LHI, korban penipuan, pemerasan dan pelecehan oleh petugas Rapid Tes berinisial EFY, sengaja tidak dihadirkan Polisi dalam rekonstruksi kasus tersebut, yang digelar di Terminal 3 Bandara Soekarno-Hatta.
"Kami menghadirkan tersangka berdasarkan konfirmasi dan koordinasi dengan Komnas perempuan. Tidak menghadirkan korban, tujuannya agar korban tidak merasa jadi korban lagi," ucap Kasat Reskrim Polres Kota Bandara Soetta Kompol Alexander di Terminal 3 Bandara, Rabu (30/9).
Alex menegaskan, penggunaan peran pengganti dalam proses rekonstruksi itu, juga berdasarkan saran dan masukan P2TP2A Kabupaten Gianyar, Bali.
"Kami berpatokan berdasarkan assessment P2TP2A kabupaten Gianyar, Bali, bahwa korban dalam keadaan traumatis dugaan tindak pelecehan.
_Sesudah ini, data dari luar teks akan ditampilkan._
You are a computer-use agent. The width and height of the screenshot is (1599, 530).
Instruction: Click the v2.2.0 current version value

Sangat tidak bijak penyidik menghadirkan korban, yang artinya korban juga tidak ingin bertemu orang yang tidak diinginkan yaitu tersangka," jelas Alex.
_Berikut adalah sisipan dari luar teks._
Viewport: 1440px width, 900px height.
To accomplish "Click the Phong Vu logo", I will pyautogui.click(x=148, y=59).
Alex menambahkan, untuk hasil pemeriksaan kejiwaan tersangka EFY, yang dilakukan Polda Metro Jaya, Selasa (29/9) kemarin, baru akan keluar hasilnya pada pekan depan.
"Hasilnya mungkin beberapa hari kedepan, insyaallah akan kami beritahukan kepada masyarakat," ucap dia.